>> Start GIVEN INFORMATION
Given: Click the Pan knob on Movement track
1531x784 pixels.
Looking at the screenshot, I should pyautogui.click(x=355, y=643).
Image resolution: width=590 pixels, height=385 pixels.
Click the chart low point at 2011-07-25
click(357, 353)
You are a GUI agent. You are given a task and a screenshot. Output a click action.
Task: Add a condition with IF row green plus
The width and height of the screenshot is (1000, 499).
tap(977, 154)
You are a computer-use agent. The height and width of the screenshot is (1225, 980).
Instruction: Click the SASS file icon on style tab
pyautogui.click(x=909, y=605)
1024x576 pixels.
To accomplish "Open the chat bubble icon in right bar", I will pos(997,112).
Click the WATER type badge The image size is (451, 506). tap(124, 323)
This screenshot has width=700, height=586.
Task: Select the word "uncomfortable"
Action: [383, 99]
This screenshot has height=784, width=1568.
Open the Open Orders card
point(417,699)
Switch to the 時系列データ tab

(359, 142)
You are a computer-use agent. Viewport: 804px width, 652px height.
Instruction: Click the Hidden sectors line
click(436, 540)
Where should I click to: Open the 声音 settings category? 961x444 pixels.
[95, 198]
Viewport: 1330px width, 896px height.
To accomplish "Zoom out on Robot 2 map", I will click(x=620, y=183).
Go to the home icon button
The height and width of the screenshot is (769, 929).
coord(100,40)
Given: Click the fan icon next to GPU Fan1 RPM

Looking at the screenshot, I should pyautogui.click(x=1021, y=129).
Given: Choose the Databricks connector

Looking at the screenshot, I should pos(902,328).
>> End GIVEN INFORMATION
REQUIRED TASK:
Copy the entire listing above line for line, without changing anything.

COMPLETE RESPONSE:
Given: Click the Pan knob on Movement track
1531x784 pixels.
Looking at the screenshot, I should pyautogui.click(x=355, y=643).
Image resolution: width=590 pixels, height=385 pixels.
Click the chart low point at 2011-07-25
click(357, 353)
You are a GUI agent. You are given a task and a screenshot. Output a click action.
Task: Add a condition with IF row green plus
The width and height of the screenshot is (1000, 499).
tap(977, 154)
You are a computer-use agent. The height and width of the screenshot is (1225, 980).
Instruction: Click the SASS file icon on style tab
pyautogui.click(x=909, y=605)
1024x576 pixels.
To accomplish "Open the chat bubble icon in right bar", I will pos(997,112).
Click the WATER type badge The image size is (451, 506). tap(124, 323)
This screenshot has width=700, height=586.
Task: Select the word "uncomfortable"
Action: [383, 99]
This screenshot has height=784, width=1568.
Open the Open Orders card
point(417,699)
Switch to the 時系列データ tab

(359, 142)
You are a computer-use agent. Viewport: 804px width, 652px height.
Instruction: Click the Hidden sectors line
click(436, 540)
Where should I click to: Open the 声音 settings category? 961x444 pixels.
[95, 198]
Viewport: 1330px width, 896px height.
To accomplish "Zoom out on Robot 2 map", I will click(x=620, y=183).
Go to the home icon button
The height and width of the screenshot is (769, 929).
coord(100,40)
Given: Click the fan icon next to GPU Fan1 RPM

Looking at the screenshot, I should pyautogui.click(x=1021, y=129).
Given: Choose the Databricks connector

Looking at the screenshot, I should pos(902,328).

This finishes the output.